Every MP costs £247,000... 60% of 2005's Tory MPs were privately educated... Acts passed in 2006 are six times longer than in the 1950s...
These are facts revealed by Andrew Sparrow's conscientious read through of the Commons library's Parliamentary Trends:
- MPs' 1911 salary, £400, was worth the equivalent of £35,079 in today's money. Today MPs are paid £64,766.
- Every year since 1998 the number of sitting days per session has fallen below the postwar average.
- In the 1950s, 1960s and 1970s it was common for parliament to pass 60 acts or more per year. Over the last decade 30 or 40 acts per year has been more normal. But they are getting A LOT longer. The acts passed in 1950 contained a total of 720 pages. The acts passed in 2006 contained more than 4,000 pages.
- There has been a "sharp increase" in the number of statutory instruments (a form of secondary legislation) issued each year, from around 2,000 a year until the 1980s to more than 3,000 a year now.

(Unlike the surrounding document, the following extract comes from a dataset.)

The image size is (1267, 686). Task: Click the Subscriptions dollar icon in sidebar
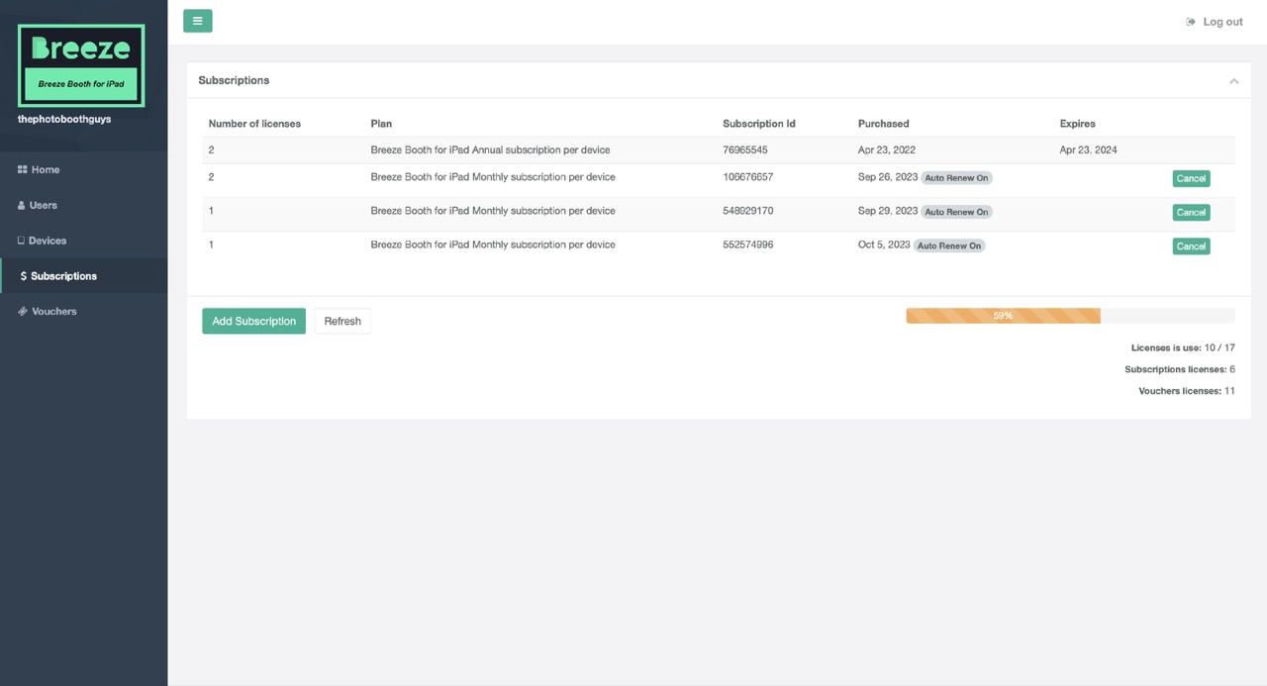pos(23,276)
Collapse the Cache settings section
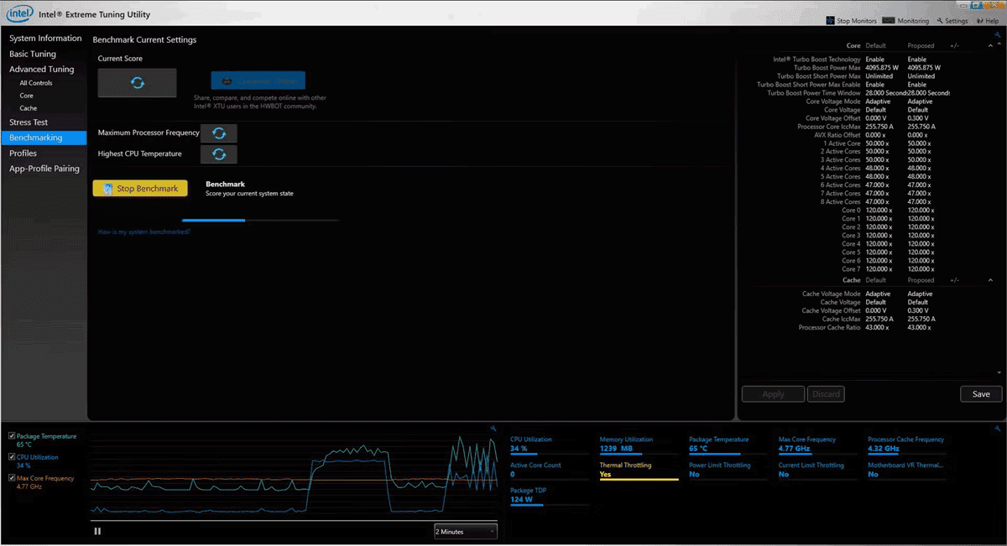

- In 2004 MPs sat for 160 days at Westminster. In France the National Assembly sat for 135 days, in Germany the Bundestag sat for 64 days, in Austria the national council sat for 33 days, in Belgium the House of Representatives sat for 45 days, in the Czech Republic the Chamber of Deputies sat for 68 days and in the Netherlands the House of Representatives sat for 97 days.
- Of those MPs elected in 2005, 60% of Tories went to private school. The figure for Labour was 18%, and for the Lib Dems 39%.
- Taxpayers spend £247,000 per MP, when all the costs of parliament are taken into account.